Table 5A. The p-values corresponding to the association results for significant markers with p-values corrected for multiple testing in parenthesis, using prediction model 1 (i.e., weight gain and percent weight gain at 120th day estimated with combined treatment groups).
Table 5B. The p-values corresponding to the association results for significant markers with p-values corrected for multiple testing in parenthesis, using prediction model 2 (i.e., weight gain and percent weight gain at 120th day estimated separately within each treatment group).
Table 6A. The p-values corresponding to the association results for rs2237988 marker in KCNJ11 after adjusting for diabetes status/glucose level with p-values corrected for multiple testing in parenthesis.
Table 6B. The p-values corresponding to the association results for rs2237988 marker on KCNJ11 after adjusting for diabetes status/glucose level with p-values corrected for multiple testing in parenthesis.
Table 6C. The p-values corresponding to the association results for rs4712595 marker on CDKAL1 after adjusting for diabetes status/glucose level with p-values corrected for multiple testing in parenthesis.
Table 6D. The p-values corresponding to the association results for rs13269119 marker on SLC30A8 after adjusting for diabetes status/glucose level with p-values corrected for multiple testing in parenthesis.
The SNP rs9922047 in FTO (a non-coding SNP in intron 1) was significantly associated with percent weight gain in the quantile regression at the 10th percentile using model 1 (multiple tests corrected p-value = 0.002) and also in model 2 (multiple tests corrected p-value = 0.05). An interaction between rs11643744 (another non-coding SNP in intron 1) in the FTO and treatment drug for weight gain was found to be significant after multiple tests correction in both models 1 (multiple tests corrected p-value = 0.024) and 2 (multiple tests corrected p-value = 0.02).
The adjusted mean values and SEs of weight gain for each genotype at rs2237988 (KCNJ11), rs4712595 (CDKAL1), rs13269119 (SLC30A8), rs9922047 (FTO) are shown in Tables 7A, respectively. The adjusted mean values and SEs from the quantile regression model for the treatment drug-by-genotype interaction effect at rs11643744 in FTO gene are shown in Table 8. We also investigated whether significant associations of KCNJ11, CDKAL1, SLC30A8, FTO SNPs with drug-related weight gain might be due to antecedent predisposition to adiposity, as reflected in baseline body weight. The association p-values of SNPs with baseline weight and BMI in all candidate genes are given in Tables S5A,B in Supplementary Material.

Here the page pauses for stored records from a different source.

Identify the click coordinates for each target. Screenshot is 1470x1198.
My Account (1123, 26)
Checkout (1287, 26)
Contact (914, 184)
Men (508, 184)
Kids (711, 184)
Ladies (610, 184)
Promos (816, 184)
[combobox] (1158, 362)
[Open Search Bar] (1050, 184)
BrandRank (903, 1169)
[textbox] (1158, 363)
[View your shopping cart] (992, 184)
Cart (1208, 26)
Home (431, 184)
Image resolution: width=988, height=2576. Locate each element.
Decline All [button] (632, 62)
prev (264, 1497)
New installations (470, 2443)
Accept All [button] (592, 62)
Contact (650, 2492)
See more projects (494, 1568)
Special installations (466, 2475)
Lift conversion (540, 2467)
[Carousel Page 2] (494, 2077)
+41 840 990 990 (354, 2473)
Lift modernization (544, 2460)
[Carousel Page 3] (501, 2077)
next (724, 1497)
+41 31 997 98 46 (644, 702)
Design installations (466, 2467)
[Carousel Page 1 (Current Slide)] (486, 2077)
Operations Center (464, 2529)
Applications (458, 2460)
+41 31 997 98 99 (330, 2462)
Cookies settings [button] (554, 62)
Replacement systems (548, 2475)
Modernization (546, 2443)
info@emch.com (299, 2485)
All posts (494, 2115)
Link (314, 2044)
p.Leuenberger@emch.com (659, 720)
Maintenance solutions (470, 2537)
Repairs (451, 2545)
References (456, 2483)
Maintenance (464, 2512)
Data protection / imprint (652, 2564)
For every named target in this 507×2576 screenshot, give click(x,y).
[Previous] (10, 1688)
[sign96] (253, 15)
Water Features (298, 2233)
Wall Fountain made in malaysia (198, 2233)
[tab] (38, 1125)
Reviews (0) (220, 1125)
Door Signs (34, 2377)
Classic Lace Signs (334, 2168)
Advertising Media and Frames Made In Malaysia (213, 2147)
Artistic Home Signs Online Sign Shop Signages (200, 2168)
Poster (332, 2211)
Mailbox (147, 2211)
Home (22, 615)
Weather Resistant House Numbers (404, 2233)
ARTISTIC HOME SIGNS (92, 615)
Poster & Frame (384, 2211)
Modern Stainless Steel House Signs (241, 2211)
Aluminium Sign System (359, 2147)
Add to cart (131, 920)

There was no significant association detected for any candidate gene – including KCNJ11, CDKAL1, SLC30A8, FTO – with the baseline weight or BMI.
Table 7A. Adjusted mean percent weight gain corresponding to genotypes at rs2237988 (KCNJ11), using model 2.
Table 7B. Adjusted mean percent weight gain corresponding to genotypes at rs4712595 (CDKAL1), using model 2.
Table 7C. Adjusted mean percent weight gain corresponding to genotypes at rs13269119 (SLC30A8), using model 2.
Table 7D. Adjusted mean percent weight gain corresponding to genotypes at rs9922047 (FTO), using model 2.
Table 8. Adjusted mean weight gain in lbs for treatment and genotypes at rs11643744 (FTO gene) in the interaction analyses.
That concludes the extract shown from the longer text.